A 15 años del atentado… aquel 22 de diciembre.
El hombre que habló con la muerte, el mensajero de valores y principios desde su inmovilidad, con gran poder testimonial, reside en la actualidad en una bella, sencilla y acogedora finca antioqueña, en el municipio de Caldas, cerca del sitio donde, en el fulgor de su carrera como entrenador de fútbol, criminales desalmados quisieron, por robarle, arrebatarle la vida.
Sus sueños desde aquel día no han cambiado. Quiere volar y volar, hasta hacer realidad su deseo de caminar, de gritar, de brincar, de abrazar a su hijo José Fernando y acariciar a su esposa, Adriana; de entrenar, de darle un golpe a la mesa o retorcerse de felicidad en el piso.

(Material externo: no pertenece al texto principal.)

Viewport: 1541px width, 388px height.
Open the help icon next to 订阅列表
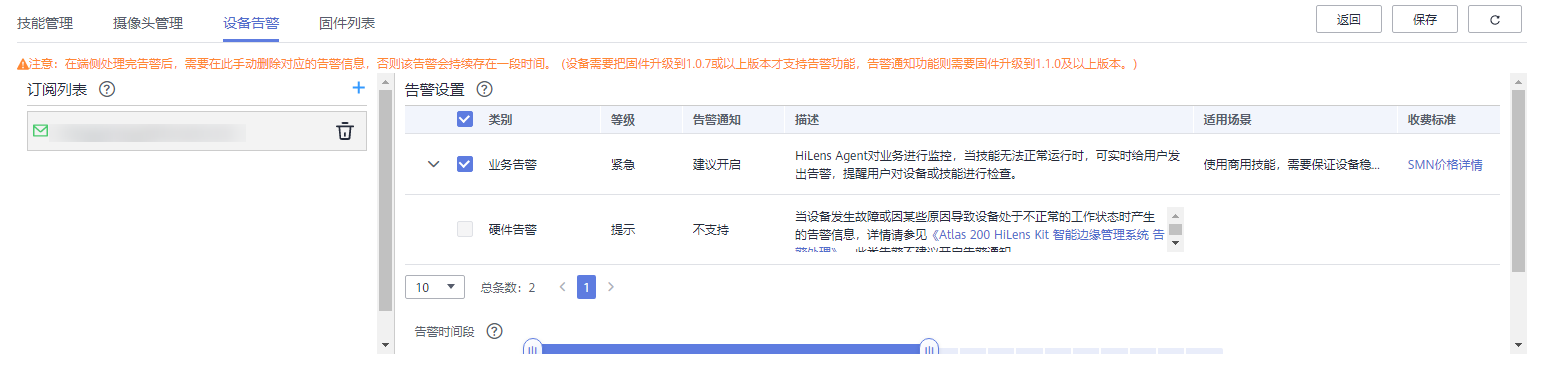[x=107, y=89]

A diferencia del pasado, ya mueve sus omoplatos sin esfuerzo, siente una piquiña en un dedo, un dolor insoportable en una pierna, el que califica como señal de vida y sostiene un brazo a media altura. No hay imposibles. Su mejoría la mide en milímetros: dos por año, lo que para él es mucho.
En su hogar, la rutina medica es intensa. Entre tanto construye jugadas, analiza, ve partidos y alimenta mensajes para los jóvenes que escuchan sus charlas motivadoras. Quien mejor que él para hacerlo.
Su ejemplo de vida es natural. No lo impone, ni se lo imponen.
La insensibilidad de su cuerpo la contrarresta con la agilidad de mente y espíritu. Se ve sosegado, tranquilo, agradecido con Dios y feliz con sus amigos.
No se martiriza, ni se perturba. Aunque sombrío y entre líneas deja una duda. ¿Fue lo suyo un fleteo o un atentado?
Está ganando por amplio margen el peor partido de su vida, aunque ensombrece su rostro, cuando recuerda las desgracias de sus discípulos Viáfara y Fabbro, campeones como él de la Libertadores. Ambos detenidos.
Montoya es un maromero, un equilibrista, que hace ya 15 años le ganó la puja a la muerte que golpeó su puerta. Y a la ciencia que le pronosticó cinco horas de vida.
Han sido años y años de inactividad forzosa que no llena con melancolía, ni resentimiento. Al contrario, con ideas, gratitud y mensajes de vida.